Deficient 17-Hydroxylation in a Corticosterone Producing Adrenal Tumor from an Infant with Hemihypertrophy and Visceromegaly1

Abstract

A unique biosynthetic defect of steroid hydroxylation has been demonstrated in vitro in an adrenal tumor of a 9-month-old female with hemihypertrophy and visceromegaly. This defect was manifested by increased production of corticosterone with limited synthesis of 17- hydroxylated products. Tissue concentrations and in vitro production rates of cortisol, 11- deoxycortisol, corticosterone, deoxycorticosterone and aldosterone were measured by double isotope derivative dilution technique in tumor tissue and compared with normal adrenal tissue. Incubations of tumor tissue with appropriate steroid precursors consistently produced an excess of corticosterone and deoxycorticosterone, while similar measurements performed on normal tissue resulted mainly in the production of cortisol and 11-deoxycortisol.
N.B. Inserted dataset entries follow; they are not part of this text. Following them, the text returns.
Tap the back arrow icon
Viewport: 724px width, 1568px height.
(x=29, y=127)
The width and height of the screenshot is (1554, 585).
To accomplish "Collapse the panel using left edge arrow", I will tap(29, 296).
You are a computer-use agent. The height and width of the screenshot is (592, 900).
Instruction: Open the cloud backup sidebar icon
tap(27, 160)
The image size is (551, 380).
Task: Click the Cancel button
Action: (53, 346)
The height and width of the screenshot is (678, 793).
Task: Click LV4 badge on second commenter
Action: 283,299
With the addition of 17-hydroxylated steroid precursors to tumor tissue, cortisol and 11-deoxycortisol production became comparable to normal adrenal tissue. Assays of plasma corticosterone and cortisol obtained in the patient described herein were compared to levels in normal infants (9 months to 2 yr of age). While the cortisol levels were similar in both, elevated levels of plasma corticosterone were demonstrated in the patient. In vivo data were thus obtained which clearly reflected the in vitro findings of deficient 17-hydroxylation.